▶ [Quoted passage]
--

Michigan Woman Focusing on ‘Things That Matter’ While Continuing to Outlive Lung Cancer Prognosis 

Jake Newby

| 5 min read

When Debbie Pickworth visited her primary care physician to get a work release for a previous week’s worth of hospital scans and testing, she was immediately pulled into one of the rooms. And no other patients were around. She knew something was up.
“I got pulled in quickly, which never happens. You’re usually in that waiting room for a while,” said Pickworth, a Garden City resident. “And my doctor told me I had lung cancer. At that point they didn’t know staging. I needed more testing and biopsies to determine staging.”
Pickworth was 43 years old at the time. Sixteen years earlier, in her late 20s, she watched her mother die of stage IV lung cancer.
“After watching my mother die of lung cancer, that was a bombshell, worst news ever,” said Pickworth, who receives Blue Cross Blue Shield of Michigan supplemental insurance through her husband’s employment. “All I could think of was ‘this is it.’ My mom, when she was diagnosed, they gave her six months (to live), with treatment … she lived about a year and a half.”
Pickworth soon learned she had stage IV cancer as well. In 2013, she was given a bleak timeline of 12 to 24 months to live, a timeline she has obviously lapped many times over. But the strength she has now didn’t pop up overnight. As she tried to process her new reality, Pickworth said she spent a few weeks doing very little aside from wallowing and feeling sorry for herself, a totally understandable initial reaction. But once she snapped out of that stage, she stood up and fought. The first few rounds of that fight were about educating herself and advocating for lung cancer.

--

▶ [Task item] Duplicate the stretch of the article about Debbie Pickworth from "When Debbie Pickworth" through "IV lung cancer.". The data that follows has no connection to the text above.

▶ [Dataset content]
--

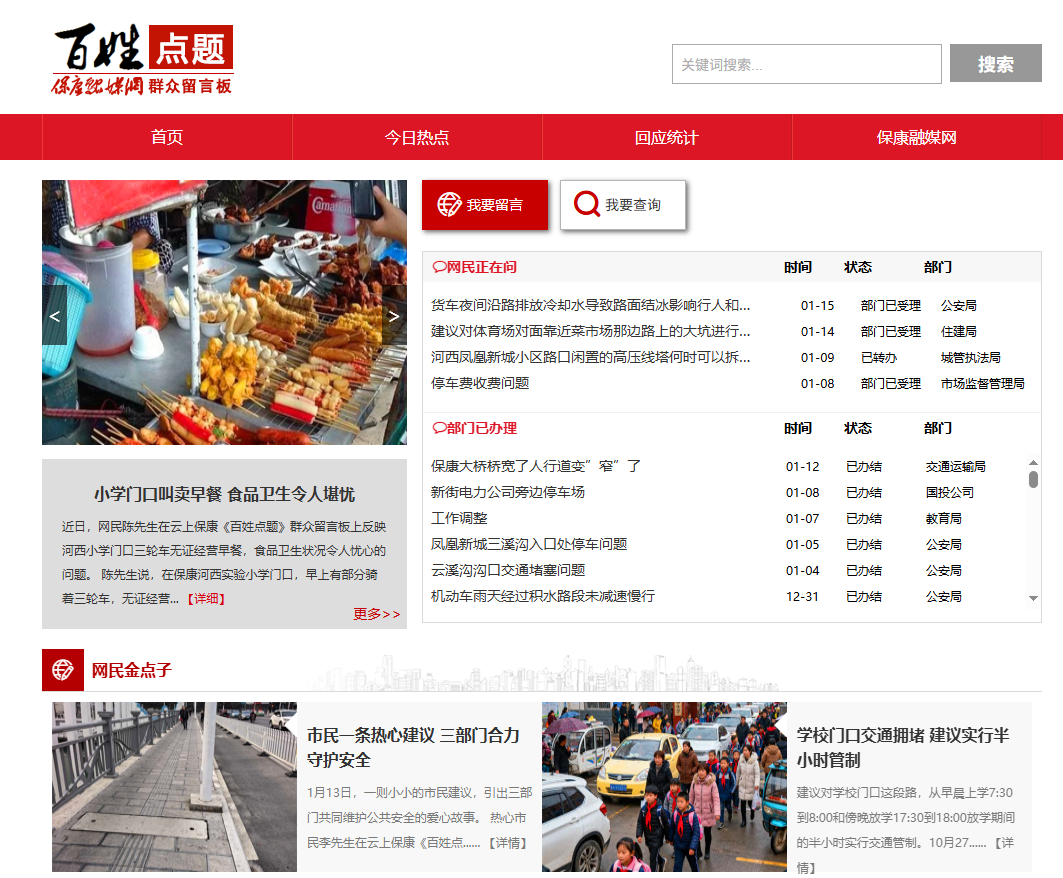Click the 百姓点题 site logo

--

▶ [Written response]
When Debbie Pickworth visited her primary care physician to get a work release for a previous week’s worth of hospital scans and testing, she was immediately pulled into one of the rooms. And no other patients were around. She knew something was up.
“I got pulled in quickly, which never happens. You’re usually in that waiting room for a while,” said Pickworth, a Garden City resident. “And my doctor told me I had lung cancer. At that point they didn’t know staging. I needed more testing and biopsies to determine staging.”
Pickworth was 43 years old at the time. Sixteen years earlier, in her late 20s, she watched her mother die of stage IV lung cancer.